Legazpi City Mayor Noel Rosal said at least 20 divers and another 20 tourist guides have already started training under Omar Nepomuceno, the dive master on whale shark interaction in Donsol, the Sorsogon town famous for its butanding sightings and after which a digital movie was made.
Rosal said he had also conducted informal meetings with the local residents of the coastal barangays where the gentle mammals are frequently sighted, to give them tips on how to deal with tourists and how to keep the whale sharks in the coastal waters of the city.
"We asked their participation in dealing with the tourists and making the butandings stay by inflicting no harm on these gentle giants," Rosal told The STAR.
Julian Arienda, chairman of Barangay Bigaa where the whale sharks are often sighted off its coastal waters, said that their council had already agreed to put up a secretariat to document the arrival of local and foreign tourists who would be interacting with the giant mammals.
"The number of those who are visiting our barangay continues to increase from tens to about a hundred during the first weeks of news about the butanding here spread. Now they are numbering from hundreds to close to a thousand in the last two weeks," Arienda said, adding that even the relatives of his constituents have been calling from abroad to verify whether news about the butanding in their barangay is true.
He also said that the whale sharks which at first were only sighted before 7 a.m. and after 4 p.m. two to three times a week, have now started to show themselves off anytime almost everyday.
"And they are really prancing and doing other forms of exhibitions to the delight of the applauding and shouting onlookers," Arienda said, noting that these gentle giants antics were being viewed as near as five meters from shore.
Rosal and Arienda said that the trooping of these onlookers to the shoreline could be attributed to the fact that this is the first time that a whale shark could be viewed at a close distance without having to venture far from shore.
"Imagine just by standing beside the shoreline, you could have a clear view of the whale sharks. I think this is the first time this has happened," the officials said.

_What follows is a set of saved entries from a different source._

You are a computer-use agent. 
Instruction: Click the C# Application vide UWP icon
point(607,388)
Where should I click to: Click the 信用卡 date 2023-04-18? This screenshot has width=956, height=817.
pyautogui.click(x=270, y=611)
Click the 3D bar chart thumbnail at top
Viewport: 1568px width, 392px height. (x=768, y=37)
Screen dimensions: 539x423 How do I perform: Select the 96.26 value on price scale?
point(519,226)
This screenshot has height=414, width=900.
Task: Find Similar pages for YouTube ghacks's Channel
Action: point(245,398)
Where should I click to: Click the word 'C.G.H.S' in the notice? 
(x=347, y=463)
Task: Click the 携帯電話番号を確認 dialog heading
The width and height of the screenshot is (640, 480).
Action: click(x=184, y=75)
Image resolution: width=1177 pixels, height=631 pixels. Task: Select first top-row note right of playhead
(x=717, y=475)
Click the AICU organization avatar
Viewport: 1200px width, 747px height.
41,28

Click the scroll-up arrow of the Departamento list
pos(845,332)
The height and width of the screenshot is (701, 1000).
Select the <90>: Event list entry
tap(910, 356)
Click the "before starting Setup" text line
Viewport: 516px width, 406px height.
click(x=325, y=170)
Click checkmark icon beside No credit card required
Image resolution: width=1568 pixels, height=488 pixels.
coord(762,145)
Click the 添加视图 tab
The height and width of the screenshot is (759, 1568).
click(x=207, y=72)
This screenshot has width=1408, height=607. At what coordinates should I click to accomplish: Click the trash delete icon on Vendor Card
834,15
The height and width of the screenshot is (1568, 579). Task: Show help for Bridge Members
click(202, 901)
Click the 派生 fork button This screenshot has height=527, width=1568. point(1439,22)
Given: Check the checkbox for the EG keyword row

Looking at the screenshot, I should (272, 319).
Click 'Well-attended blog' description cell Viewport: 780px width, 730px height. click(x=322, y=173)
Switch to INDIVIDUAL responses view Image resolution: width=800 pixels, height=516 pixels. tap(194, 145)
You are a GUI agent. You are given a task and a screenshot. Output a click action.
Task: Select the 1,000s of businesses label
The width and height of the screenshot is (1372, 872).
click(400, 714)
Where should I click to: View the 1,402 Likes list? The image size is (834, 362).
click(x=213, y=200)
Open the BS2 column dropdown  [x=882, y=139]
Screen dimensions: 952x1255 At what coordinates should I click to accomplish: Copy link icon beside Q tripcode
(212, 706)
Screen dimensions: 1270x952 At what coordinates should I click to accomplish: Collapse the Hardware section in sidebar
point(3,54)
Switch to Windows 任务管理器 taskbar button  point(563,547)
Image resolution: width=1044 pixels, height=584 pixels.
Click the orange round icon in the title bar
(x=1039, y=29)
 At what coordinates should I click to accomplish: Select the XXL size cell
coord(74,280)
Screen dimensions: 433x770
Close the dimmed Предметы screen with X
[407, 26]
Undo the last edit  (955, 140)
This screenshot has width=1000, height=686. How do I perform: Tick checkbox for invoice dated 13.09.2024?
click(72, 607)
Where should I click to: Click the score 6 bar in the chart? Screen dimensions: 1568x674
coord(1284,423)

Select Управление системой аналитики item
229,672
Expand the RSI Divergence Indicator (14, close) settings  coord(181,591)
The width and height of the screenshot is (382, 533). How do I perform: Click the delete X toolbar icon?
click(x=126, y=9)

Non-government organizations (NGOs) and civic clubs have also started to organize youths to help clean the shorelines for a token amount in order to attract more tourists, the officials here also noted.
The beaming of giant spot lights on coastal waters where the whale sharks are sighted and putting up of viewing decks are also being considered by the city government as part of promoting butanding as another tourism attraction not only here but in the entire province.